Lagostina is an Italian manufacturer of cookware, cutlery and other kitchenware. They are also an important manufacturer of pressure cookers. Lagostina was founded in 1901 in Omegna, Province of Verbania, Italy, as a family business initially focusing on stainless steel flatware.

History

1901–1930 : A region that drives men to surpass themselves 
Lagostina was born in Piedmont, Omegna. On the shores of Lake Orta, a region famous for handcrafted household goods production, the company was founded by Carlo Lagostina and his son Emilio.

The metalcrafters gradually settled in this country where the economy was based mainly on wood, and contributed to the beginnings of industrial progress.

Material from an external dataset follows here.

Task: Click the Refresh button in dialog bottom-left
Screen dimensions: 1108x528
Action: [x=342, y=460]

The distribution of electric power, the development of railway network and the presence of a skilled workforce heavily impulsed the industrial boom. 
 
Lagostina was created in 1901 and quickly became an expert in the manufacture of tinned iron flatware. In the early 1930s, the flatware production reached up to 30,000 pieces per day and included among its main customers the Navy, Army and Aeronautics.

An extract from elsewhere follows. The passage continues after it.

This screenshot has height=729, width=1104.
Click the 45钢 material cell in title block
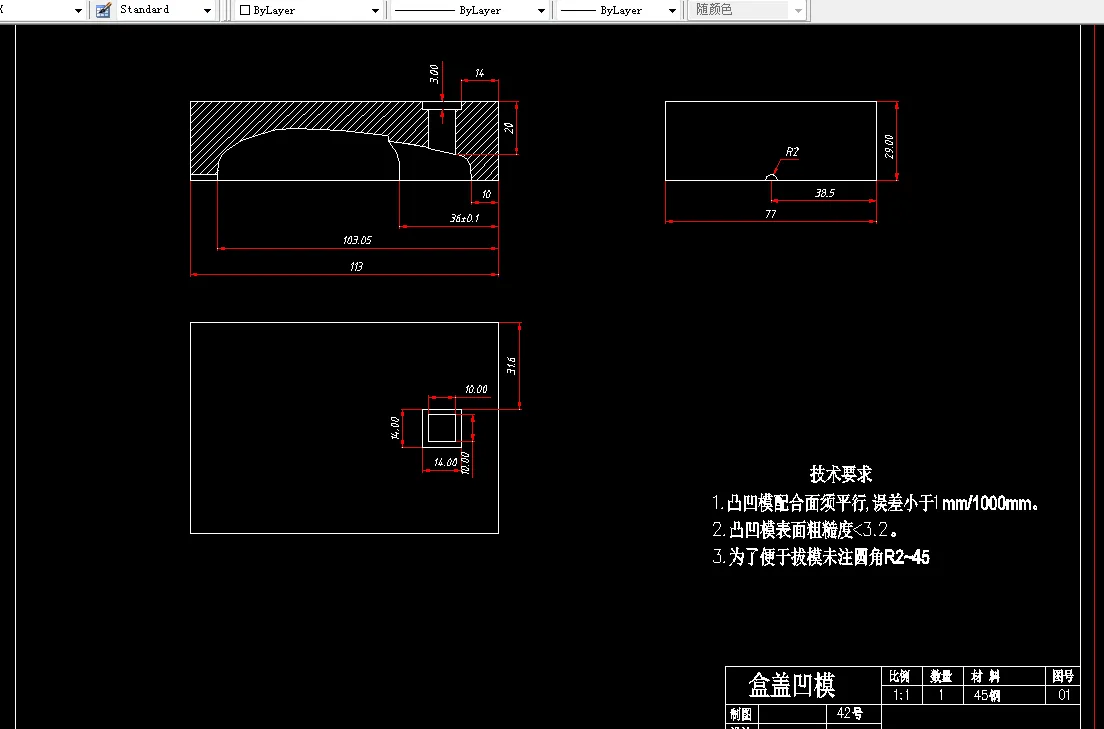click(984, 695)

1932–1956 : The beginnings of stainless steel 
Massimo Lagostina, grandnephew of the founder, launched the first stainless steel kitchen tools. This material, totally new for this purpose but already known for its aesthetic qualities and its robustness, enables Lagostina to express the Italian style art of living.

In 1929, at the Fair of Milan, Massimo saw the first stainless steel sheets. In the United States and Sweden, industrial production of this alloy began after a long period of studies and experiences. At that time the first products manufactured for the chemical and food industries were experimented. Massimo quickly understood that this material could also be used successfully in the field of kitchen tools. 
 
In Italy, the first collection of stainless steel kitchenware was created in 1934 by Lagostina : « Casa Mia ». The range bore the famous logo of "the little house with smoking chimney" and a met great success, immortalized in 1956 in an exhibition at the Museum of Modern Art in New York (MoMA).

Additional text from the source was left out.